Set task
Copy the records word for word, from their first line up to and including the line that contains "click(24, 203)". Leave the pictures out of your copy.

--- START OF Extracted records ---

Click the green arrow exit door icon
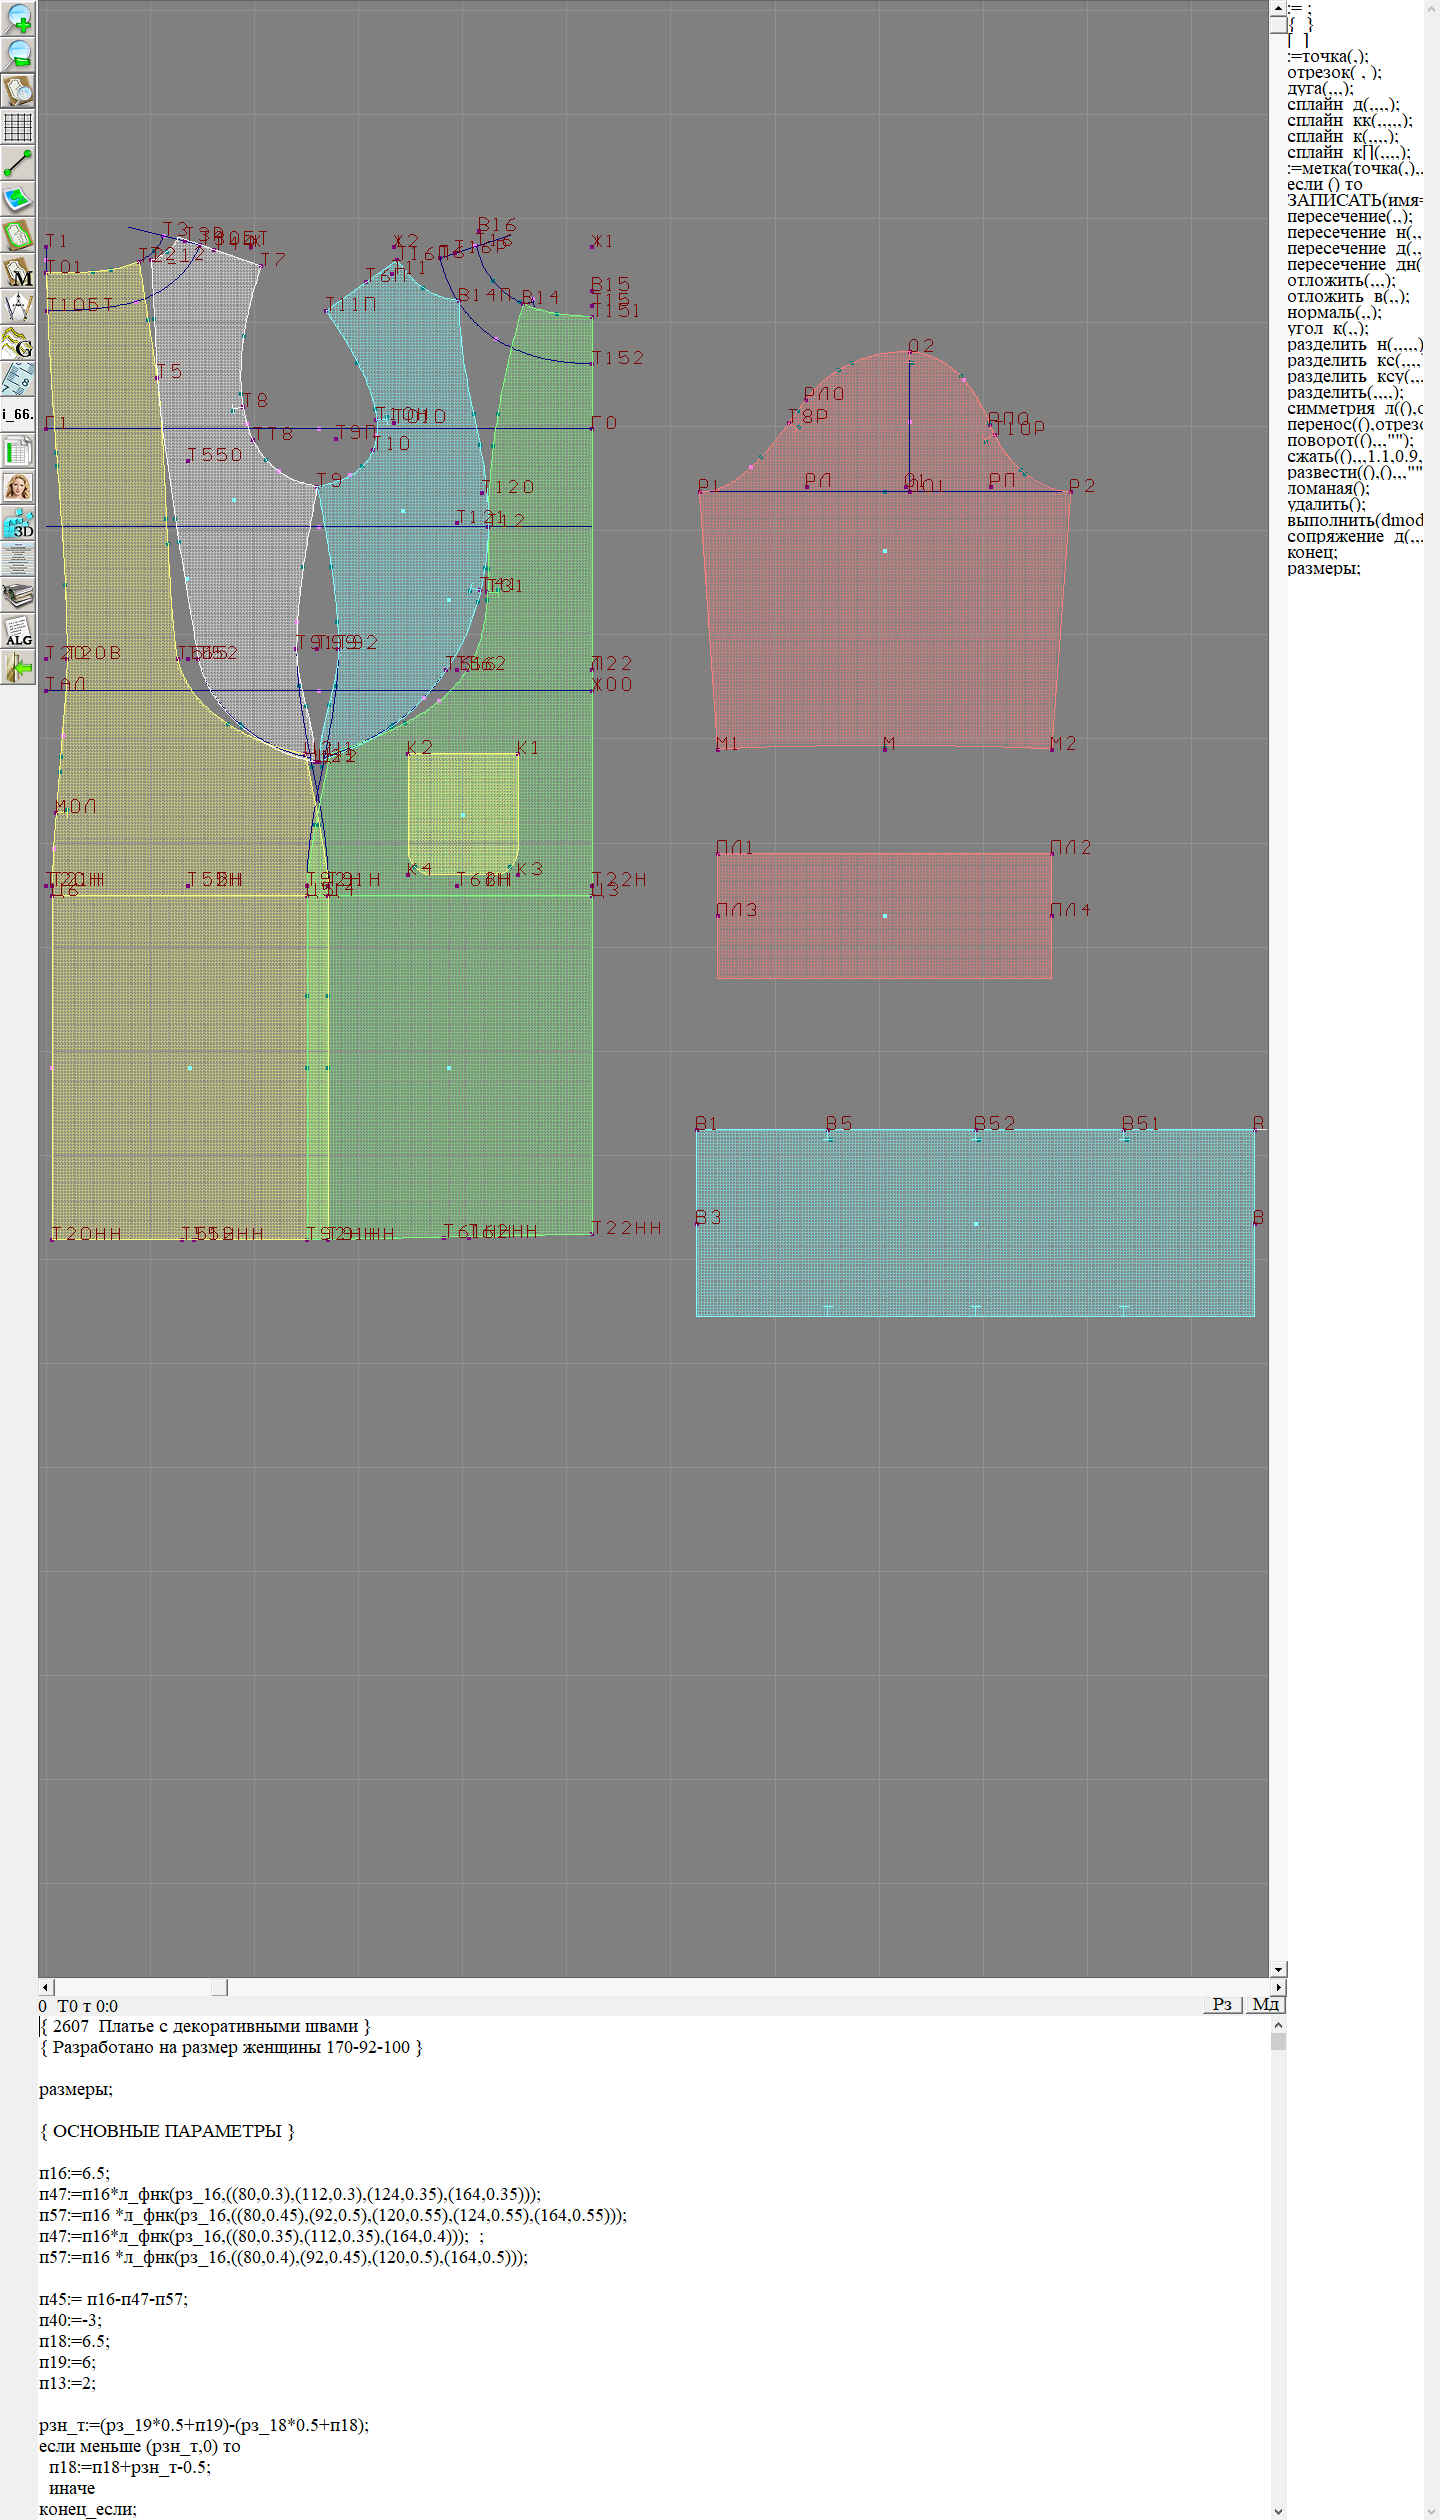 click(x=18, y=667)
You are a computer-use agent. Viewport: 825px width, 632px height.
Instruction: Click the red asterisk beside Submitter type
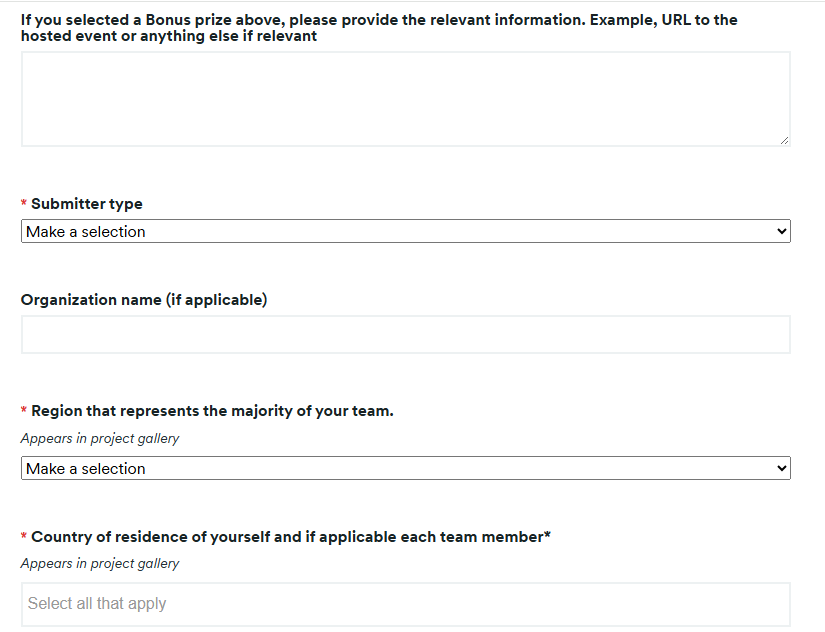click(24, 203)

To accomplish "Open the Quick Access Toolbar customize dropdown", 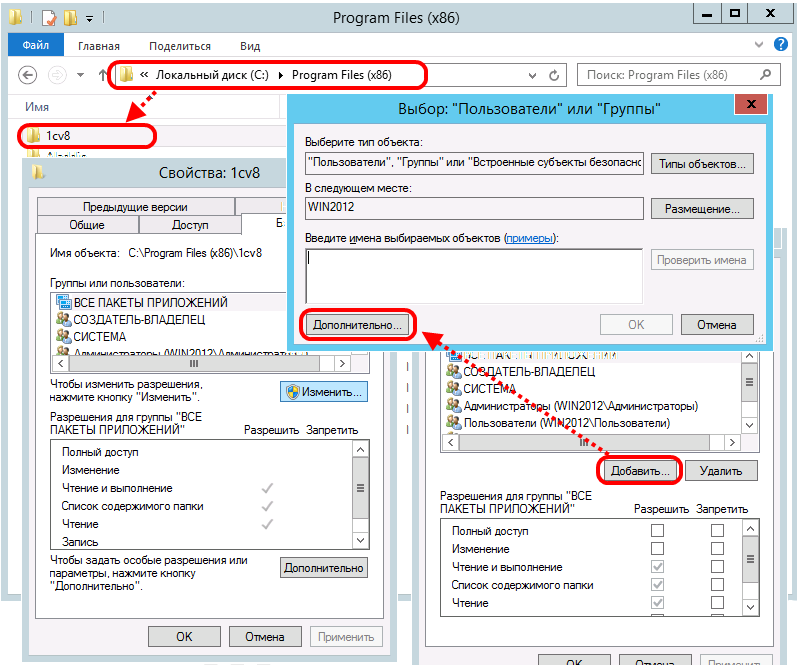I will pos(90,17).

--- END OF Extracted records ---

Task solution
Click the green arrow exit door icon
 click(x=18, y=667)
You are a computer-use agent. Viewport: 825px width, 632px height.
Instruction: Click the red asterisk beside Submitter type
click(24, 203)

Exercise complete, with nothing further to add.